What is needed:
Repeat the whole listing below with nothing added or dropped.

Extracted material:
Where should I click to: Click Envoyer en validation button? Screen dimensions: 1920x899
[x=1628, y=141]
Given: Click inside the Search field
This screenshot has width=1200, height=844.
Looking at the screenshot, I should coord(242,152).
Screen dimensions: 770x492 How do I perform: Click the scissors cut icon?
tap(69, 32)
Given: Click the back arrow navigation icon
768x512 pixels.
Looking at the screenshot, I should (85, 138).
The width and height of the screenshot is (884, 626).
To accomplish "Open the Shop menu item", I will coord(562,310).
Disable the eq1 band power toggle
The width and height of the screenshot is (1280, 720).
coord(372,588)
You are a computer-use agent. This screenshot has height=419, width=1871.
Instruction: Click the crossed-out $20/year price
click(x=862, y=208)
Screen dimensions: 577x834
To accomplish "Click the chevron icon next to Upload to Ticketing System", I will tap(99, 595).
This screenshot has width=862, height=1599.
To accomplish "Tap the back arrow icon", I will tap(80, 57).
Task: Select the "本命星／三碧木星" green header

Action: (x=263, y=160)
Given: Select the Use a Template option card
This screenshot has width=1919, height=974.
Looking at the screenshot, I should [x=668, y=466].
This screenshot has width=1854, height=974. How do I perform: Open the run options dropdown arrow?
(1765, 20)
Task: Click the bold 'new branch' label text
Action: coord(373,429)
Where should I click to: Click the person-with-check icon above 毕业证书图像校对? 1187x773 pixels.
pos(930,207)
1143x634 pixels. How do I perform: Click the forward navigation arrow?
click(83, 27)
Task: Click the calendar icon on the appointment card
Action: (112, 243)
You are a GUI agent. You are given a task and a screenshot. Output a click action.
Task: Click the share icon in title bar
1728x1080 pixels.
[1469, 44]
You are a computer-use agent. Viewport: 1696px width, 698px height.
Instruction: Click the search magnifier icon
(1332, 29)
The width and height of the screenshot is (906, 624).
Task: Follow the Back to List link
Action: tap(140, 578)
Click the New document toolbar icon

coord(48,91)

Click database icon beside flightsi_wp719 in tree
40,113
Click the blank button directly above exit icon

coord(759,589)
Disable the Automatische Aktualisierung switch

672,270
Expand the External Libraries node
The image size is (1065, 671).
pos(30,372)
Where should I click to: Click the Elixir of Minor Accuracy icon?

Exercise solution:
Where should I click to: Click Envoyer en validation button? Screen dimensions: 1920x899
[x=1628, y=141]
Given: Click inside the Search field
This screenshot has width=1200, height=844.
Looking at the screenshot, I should coord(242,152).
Screen dimensions: 770x492 How do I perform: Click the scissors cut icon?
tap(69, 32)
Given: Click the back arrow navigation icon
768x512 pixels.
Looking at the screenshot, I should (85, 138).
The width and height of the screenshot is (884, 626).
To accomplish "Open the Shop menu item", I will coord(562,310).
Disable the eq1 band power toggle
The width and height of the screenshot is (1280, 720).
coord(372,588)
You are a computer-use agent. This screenshot has height=419, width=1871.
Instruction: Click the crossed-out $20/year price
click(x=862, y=208)
Screen dimensions: 577x834
To accomplish "Click the chevron icon next to Upload to Ticketing System", I will tap(99, 595).
This screenshot has width=862, height=1599.
To accomplish "Tap the back arrow icon", I will tap(80, 57).
Task: Select the "本命星／三碧木星" green header

Action: (x=263, y=160)
Given: Select the Use a Template option card
This screenshot has width=1919, height=974.
Looking at the screenshot, I should [x=668, y=466].
This screenshot has width=1854, height=974. How do I perform: Open the run options dropdown arrow?
(1765, 20)
Task: Click the bold 'new branch' label text
Action: coord(373,429)
Where should I click to: Click the person-with-check icon above 毕业证书图像校对? 1187x773 pixels.
pos(930,207)
1143x634 pixels. How do I perform: Click the forward navigation arrow?
click(83, 27)
Task: Click the calendar icon on the appointment card
Action: (112, 243)
You are a GUI agent. You are given a task and a screenshot. Output a click action.
Task: Click the share icon in title bar
1728x1080 pixels.
[1469, 44]
You are a computer-use agent. Viewport: 1696px width, 698px height.
Instruction: Click the search magnifier icon
(1332, 29)
The width and height of the screenshot is (906, 624).
Task: Follow the Back to List link
Action: tap(140, 578)
Click the New document toolbar icon

coord(48,91)

Click database icon beside flightsi_wp719 in tree
40,113
Click the blank button directly above exit icon

coord(759,589)
Disable the Automatische Aktualisierung switch

672,270
Expand the External Libraries node
The image size is (1065, 671).
pos(30,372)
Where should I click to: Click the Elixir of Minor Accuracy icon?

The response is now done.